> Exercise requirements
[A] Write out the part of the episode discussion thread starting at "That and the" and ending at "(Oct 22, 2002)".
[B] In the episode discussion thread, who stopped Carol at the door and dealt with the walkers himself?
[C] Give what follows the last sentence shown in the episode discussion thread.

It showed the relief that Carol had that she didn't have to do all the work anymore. When they went to the door Carol was ready to do what she needed to do to the walkers. Daryl stopped her and took care of it himself. He showed her you don't have to do it all on your own anymore. He is trying to make her a member of a group.

You could see the sense of relief in Carol when she woke up and saw the smoke and realized she didn't have to do the heavy lifting all the time. The flashbacks provided the context that Carol was doing everything that had to be done on her own since the prison.


----------



## MikeMar (Jan 7, 2005)

flyers088 said:


> It showed the relief that Carol had that she didn't have to do all the work anymore. When they went to the door Carol was ready to do what she needed to do to the walkers. Daryl stopped her and took care of it himself. He showed her you don't have to do it all on your own anymore. He is trying to make her a member of a group.
> 
> You could see the sense of relief in Carol when she woke up and saw the smoke and realized she didn't have to do the heavy lifting all the time. The flashbacks provided the context that Carol was doing everything that had to be done on her own since the prison.


That and the HUGE aspect that Carol couldn't "kill" the mother and daughter that were there to escape abusive relationships, since it hit VERY close to home. And she was happy to see them get a proper funeral/burning burial.


----------



## markz (Oct 22, 2002)

2004raptor said:


> Speaking of odd things/flashbacks...
> 
> What was the deal with the ~5 second flashback of Rick on the ground with Morgan (I think that's his name?) standing over him holding him at gunpoint. Or did something happen with my local station and I miss more of it. I'm thinking it wasn't even 30 minutes into the show and my wife and I were skipping commercials. Stopped at that point because it looked like the show was coming back on and then after a few seconds cut right back out to continue commercials????????





madscientist said:


> That was a commercial. It was a scene from last season (I think). I'm not sure for what; maybe the DVD release?


They have been showing past scenes during commercial breaks for the last few episodes at least.


----------



## BlearyEyed (Jun 11, 2002)

pmyers said:


> I was a little surprised at the lack of walkers in that city and I wasn't sure if it was supposed to be Atlanta (the same place Rick went to on horseback) or another town.

Stored data:

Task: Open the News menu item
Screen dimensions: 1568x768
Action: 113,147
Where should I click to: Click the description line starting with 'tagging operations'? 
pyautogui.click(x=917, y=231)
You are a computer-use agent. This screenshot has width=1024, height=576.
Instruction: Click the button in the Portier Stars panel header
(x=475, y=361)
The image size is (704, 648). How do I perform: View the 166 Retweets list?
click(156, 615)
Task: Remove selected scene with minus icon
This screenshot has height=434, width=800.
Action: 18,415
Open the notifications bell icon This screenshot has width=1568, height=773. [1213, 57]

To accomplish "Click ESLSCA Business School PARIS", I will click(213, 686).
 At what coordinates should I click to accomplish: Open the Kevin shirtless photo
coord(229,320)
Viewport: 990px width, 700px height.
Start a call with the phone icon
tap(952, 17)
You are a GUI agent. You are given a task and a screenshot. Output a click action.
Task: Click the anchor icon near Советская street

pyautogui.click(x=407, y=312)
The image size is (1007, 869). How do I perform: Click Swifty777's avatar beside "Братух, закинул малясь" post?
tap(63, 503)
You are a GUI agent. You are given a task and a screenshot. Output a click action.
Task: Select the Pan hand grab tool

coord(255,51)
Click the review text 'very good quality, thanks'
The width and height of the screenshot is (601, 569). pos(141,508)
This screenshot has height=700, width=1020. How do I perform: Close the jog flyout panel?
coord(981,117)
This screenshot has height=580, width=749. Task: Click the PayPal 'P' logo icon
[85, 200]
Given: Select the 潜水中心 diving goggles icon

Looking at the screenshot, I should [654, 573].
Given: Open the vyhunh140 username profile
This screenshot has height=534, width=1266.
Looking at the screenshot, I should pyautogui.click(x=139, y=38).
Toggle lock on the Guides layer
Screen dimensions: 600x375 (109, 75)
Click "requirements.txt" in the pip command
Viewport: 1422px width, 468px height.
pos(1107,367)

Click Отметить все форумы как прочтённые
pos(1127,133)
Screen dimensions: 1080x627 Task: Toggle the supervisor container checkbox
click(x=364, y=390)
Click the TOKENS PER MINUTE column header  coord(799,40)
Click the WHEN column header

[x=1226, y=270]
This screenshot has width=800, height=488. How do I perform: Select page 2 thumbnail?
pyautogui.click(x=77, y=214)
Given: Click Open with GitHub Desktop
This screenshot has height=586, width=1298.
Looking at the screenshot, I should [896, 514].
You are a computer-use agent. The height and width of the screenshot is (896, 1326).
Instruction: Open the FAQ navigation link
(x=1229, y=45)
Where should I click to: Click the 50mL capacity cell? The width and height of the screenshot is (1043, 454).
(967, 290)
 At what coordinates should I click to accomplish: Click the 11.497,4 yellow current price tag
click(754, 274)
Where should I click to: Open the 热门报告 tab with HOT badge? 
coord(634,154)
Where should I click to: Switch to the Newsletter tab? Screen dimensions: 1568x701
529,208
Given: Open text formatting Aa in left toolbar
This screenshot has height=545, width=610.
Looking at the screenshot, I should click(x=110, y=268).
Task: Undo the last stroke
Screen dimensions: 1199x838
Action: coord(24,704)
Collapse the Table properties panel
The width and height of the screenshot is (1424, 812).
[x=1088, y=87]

> Answer section
[A]
That and the HUGE aspect that Carol couldn't "kill" the mother and daughter that were there to escape abusive relationships, since it hit VERY close to home. And she was happy to see them get a proper funeral/burning burial.


----------



## markz (Oct 22, 2002)

[B] Daryl.

[C]
I thought in one scene I saw a tank, not sure if it was supposed to represent the same one Rick was involved with on his trip to/through Atlanta in season one, but I thought it was a cool callback.


----------



## pmyers (Jan 4, 2001)

MikeMar said:


> The city seems fine, but as they saw on the bridge, you could quickly get overrun.
> 
> Out in the woods you can run in 360 degree, in the city you can get boxed in (as mentioned above) a LOT quicker. And no animals to hunt or water to get easily.


Of course the other side of that is that things can come at you from 360 degrees! 

That prison is looking more and more like the dream place for long term survival.


----------



## MikeMar (Jan 7, 2005)

BlearyEyed said:


> I thought in one scene I saw a tank, not sure if it was supposed to represent the same one Rick was involved with on his trip to/through Atlanta in season one, but I thought it was a cool callback.


Yeah it definitely was that one! Probably also to show how it's changed there, from overrun to pretty open. Give us a landmark we know


----------



## markz (Oct 22, 2002)

pmyers said:


> I was a little surprised at the lack of walkers in that city and I wasn't sure if it was supposed to be Atlanta (the same place Rick went to on horseback) or another town.


It was definitely supposed to be Atlanta. They even briefly showed the tank that Rick hid in.

ETA: Oops, someone interrupted me before I finished my post and BlearyEyed beat me.


----------



## JohnB1000 (Dec 6, 2004)

I liked seeing the tank 

A good episode, they hit so hard in the first two episodes this seasons it's hard to get used to the slower pace again but I enjoyed it. With only two episodes left though I hope things come back together before the break.

Always good to see Caryl (or is that Darol?).


----------



## pmyers (Jan 4, 2001)

wow...I didn't notice the tank. I'll have rewatch for that. I wonder if the horse carcass is still there...lol


----------



## Johnny Dancing (Sep 3, 2000)

Azlen said:


> What purpose did the entire episode serve? You could have had Daryl do a quick recap to the group that would have taken less than 30 seconds. Seems like the only thing this type of episode does is allow AMC to save money by not having to pay the full cast for the episode.


30 second verbal explanations of major events. Much more exciting than watching it happen. You may be on to something!


----------



## Beryl (Feb 22, 2009)

pmyers said:


> That prison is looking more and more like the dream place for long term survival.


Prisons - # 1, hospitals, banks, and lighthouses would be good with some work. I don't know why they don't look for other prisons. It would be boring for the viewers but would make sense.


----------



## Azlen (Nov 25, 2002)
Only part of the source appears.